File Sync is an automatic copy of your data. This backup saves time in getting your data running, because it can substitute for a file server, for a small number of users. Daily file sync to a network-attached storage device (NAS) is best. Continuous file sync is also an option, but that increases potential damage from ransomware, and provides no protection against human errors.

Cloud Backup, set for “continuous” backups, goes to a good service provider that keeps multiple file versions, as protection against cryptoware, and captures the most-recent files that may have changed since the last set of image backups and file syncs. Cloud backup can also save you from human errors, when you need an older version of a valuable document.

WHERE to Backup?

Cloud backup is protected from ransomware, but make sure the cloud company you choose can delete encrypted files for you, by date or by extension–ask the question, and if they can’t answer in plain language, take your business elsewhere. File Sharing services like OneDrive and Google Drive are not backups; they’re single-copy storage that ransomware sees as a folder that can be encrypted like any other folder. Don’t use them for backups.

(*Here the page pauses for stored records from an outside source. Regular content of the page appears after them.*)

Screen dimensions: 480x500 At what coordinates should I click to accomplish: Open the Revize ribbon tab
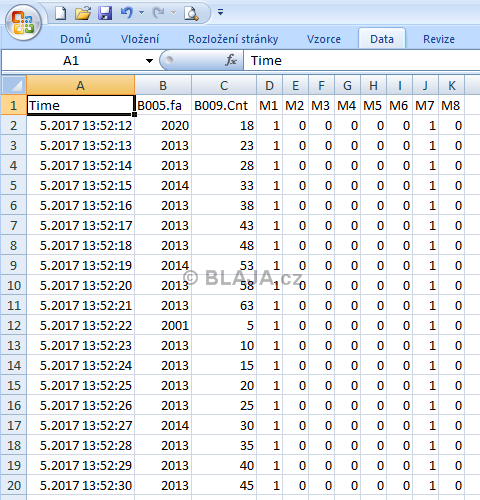[x=439, y=39]
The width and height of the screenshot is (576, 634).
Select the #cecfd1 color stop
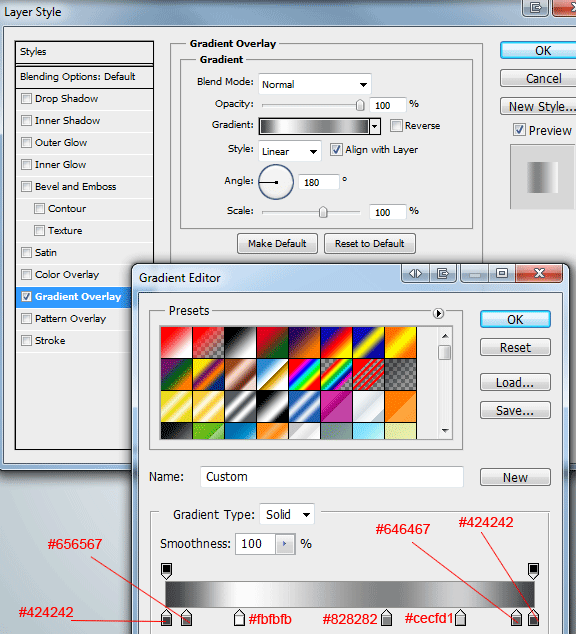(x=460, y=618)
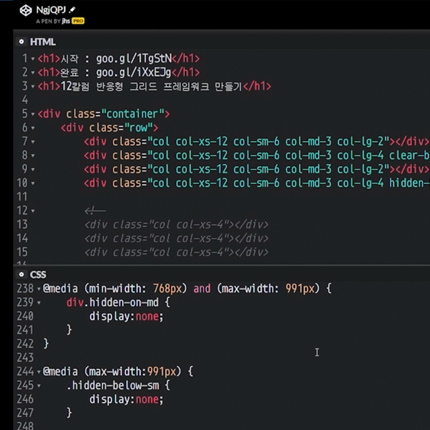The width and height of the screenshot is (430, 430).
Task: Select the CSS panel header label
Action: click(38, 275)
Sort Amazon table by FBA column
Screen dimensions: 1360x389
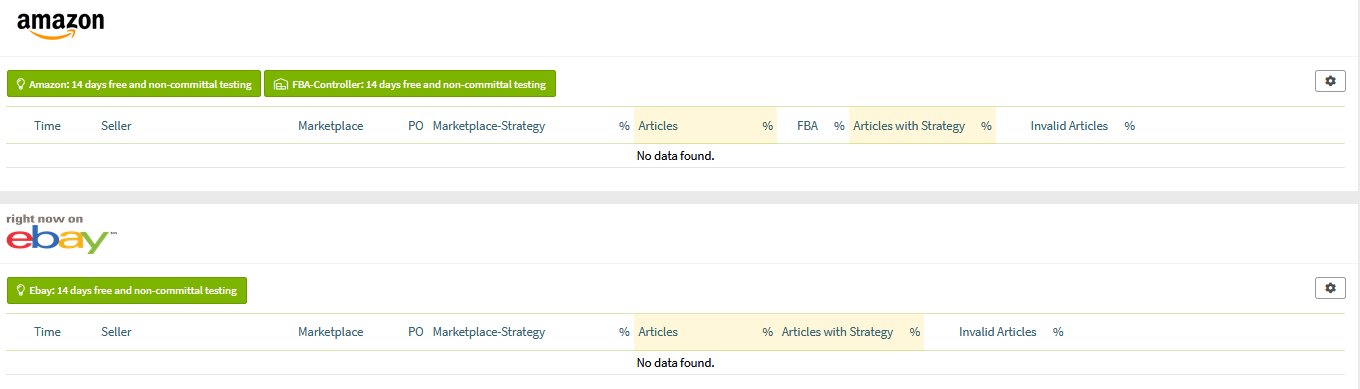[x=807, y=126]
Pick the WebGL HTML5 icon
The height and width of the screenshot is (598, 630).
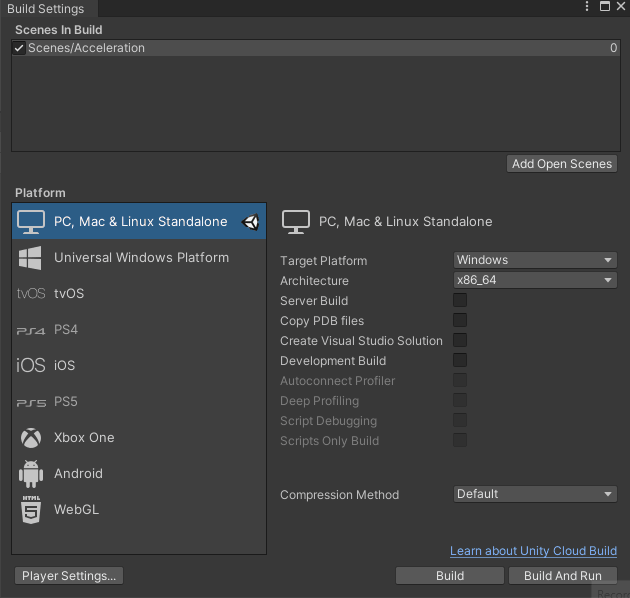(x=31, y=510)
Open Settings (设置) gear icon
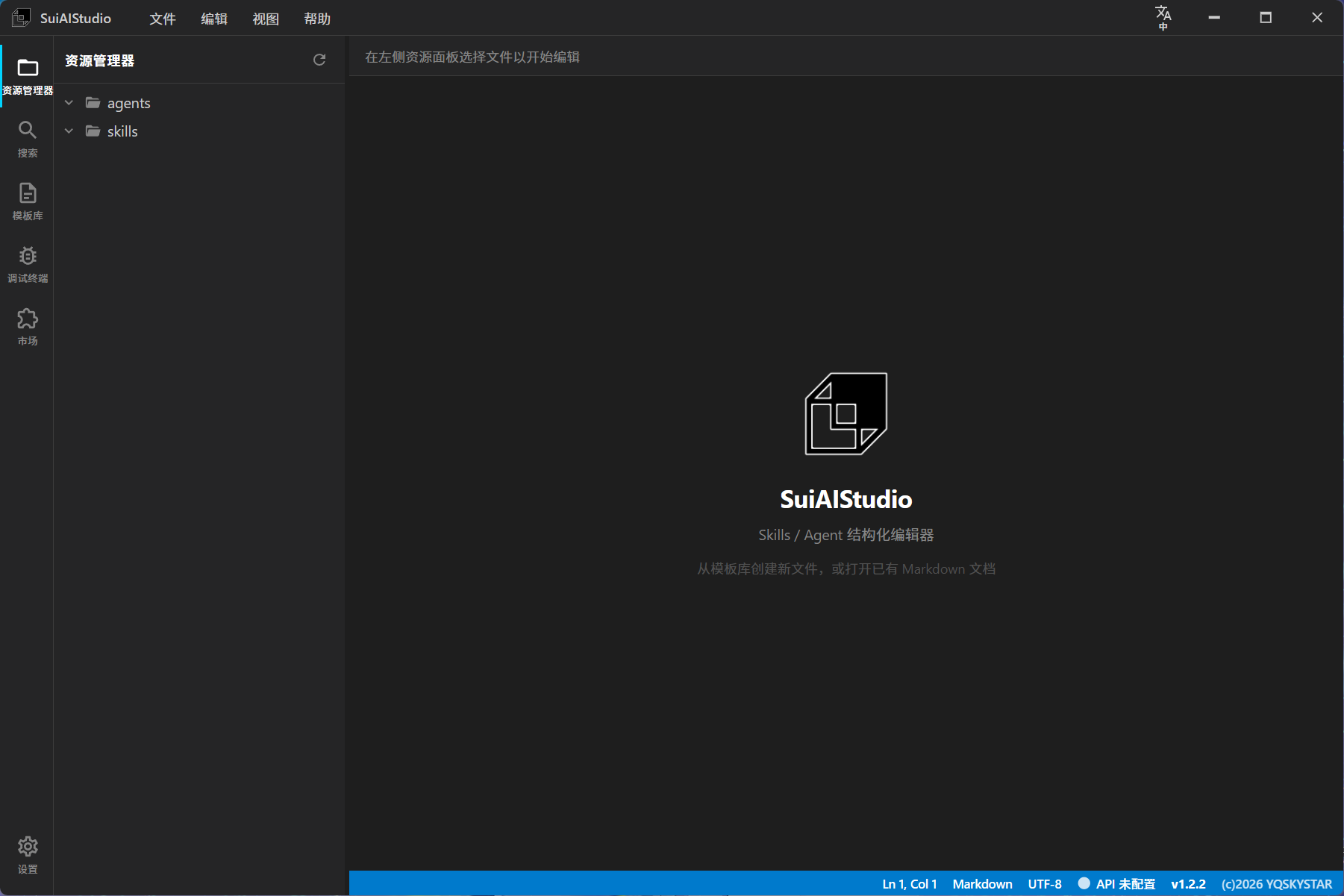The width and height of the screenshot is (1344, 896). 28,855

Network-attached storage drives are for continuous or scheduled backups. With the right software, they offer protection against drive and computer failures. If you bolt them down in a hidden spot in your building, they can protect against data loss from technology theft. Some of these units are even fire-resistant. They aren’t immune to power problems, and won’t survive a direct-to-building lightning strike, but neither will the wiring of your building.

USB-connected ‘portable’ drives (small, no power cord), and ‘external’ drives (larger, with a power adapter), are for backing up and then locking up data, so they’re protection against burglars and lightning, and if off-site, floods, fire, and general mayhem. But as nothing done manually is reliable, they can’t be your only backup destination.

WHEN to Backup?

The standard question for backups is “How many days, hours, seconds, or months of data can you afford to lose?” Answer that, and plan accordingly. For an airline, one second of data loss is millions of dollars. For most small businesses, more than a few days of lost data may lead to financial trouble.

As a starting point for small business, try this:

  • Image backups once a month, automated, for each computer, to a NAS drive. If your software configuration only changes rarely, an image every three months is OK.
  • Data Backups, every weeknight, full backup once a week, and incremental (new files and changed files) for the rest of the week.
  • File Sync, weekdays, late in the day.
  • Cloud Backup, continuously.

On computers other than your file server, if all your data is going to the server, you can skip data backups and file sync, but in this case, create image backups at least quarterly of these machines. Check the location of data files from Outlook or Thunderbird; they should save to the file server so that they’re included in all backups.

Keep the last three complete sets of all these backups. Assume there’s corruption–there frequently is, and recovery of an older file set may be needed. In some cases, a failed backup is the first sign of hard drive trouble, so monitor the backups, and restore some files as a test. If there has been no test of your backups, you don’t have any backups. Always test.

Monitor your backups. All good backup software can email the results of a backup, either that it worked or that it failed. Usually, if it fails, the backup device didn’t turn back on after a power failure, or it’s full. That’s OK if you’ve got that email that tells you to check your backups.

Finally, if you’ve been carefully backing up for years, great! But look at the backup drive; if it’s a 240 Gb drive, it could be from 2004. Backup drives fail, and old drives are slow and erratic. If you are running one type of backup, to an old drive, it’s time to update.